Information is being described as holy, not the people. The transfer of information from one machine to another (am guessing that telepathy doesn’t count here) is the activity that’s valued, not the content of the information as it relates to the person sending or receiving it. File sharing – at least as I’m finding my way through this discussion – might be a religious activity more than a religion itself. And as a religious activity, its got to point to something more than the simplicity of a behavior that The Church of Kopimism has set forth.
Where the Religion Could Come In
Now, if you have broached the topic of faith and technology, you have most likely come across the term singularity coined and evangelized by Ray Kyrzweil. Mr Kyrzweil has steadly offered the opinion/prediction that at some point in the near future computing will be advanced enough to literally supplant organic life as we know it. At that point, we will have to make a decision to “become one with the machine” or be “evolved” out of existence. Mr. Kyrzweil has been very spot on with information technology trends for a number of decades, and so his thought have to be taken with a few grains of salt. That said, what he proposes is literally an age of machines which attains a similar level of signifiance to our lives as does religion. Its a viewpoint that I bicker internally with often, because at times it seems that we are moving directly into that frame. But, I’ve also chosen to ask if that’s the only result of the course we’ve taken with computer technologies, and if we’ve not, what else is there to consider?
If I were looking at The Singularity as a religion, I could see The Church of Kopimism’s aims functioning more like a sacramental activity within it. Where information, at some semantic level, is able to be used during the activity of copying for the purpose of… (advancing the machine, raising levels of artifical intelligence, etc.).
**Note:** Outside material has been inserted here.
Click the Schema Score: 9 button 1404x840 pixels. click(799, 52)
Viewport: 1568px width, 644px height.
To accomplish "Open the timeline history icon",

And if folded under that guise, then The Church of Kopimism should arise on everyone’s radar a number of legal and theological questions:
- Is having (owning, accessing, and/or brokering) information of any kind a right
- Who creates/maintains the structures used to organize and dissemenate information
- Is there any information that should be kept from the eyes of a class/caste
- Where do national/cultural boundaries come into play towards understanding and repurposing information
- Who are the high priests/scribes by which information
And several other question. And really, these are no different than questions had in groups similar to Unplugged (cited earlier) where people want to know what it is that the accepted (authorized, declared holy) text has to say about what they do versus what others observe. Where there is misunderstanding, who governs the understanding?
If the singularity is the model of religion that computer technology leads to, then file sharing (and pretty much any behavior instigated by programable machines) is religious. However, without some kind of goal, or transformation in regards to the participants, its merely a headless activity who’s value is too releative to the transaction to be of any redeeming value.
That’s where my thoughts are so far on this. I’m up to hearing yours (and any pointing to those who’ve written/talked on icons, religious behaviors, sociology and religion, etc. would be great for this discussion). In light of understanding the implications of mobile not just towards ministry efforts, discussions such as these are needed more in public (academic and non-academic) spaces.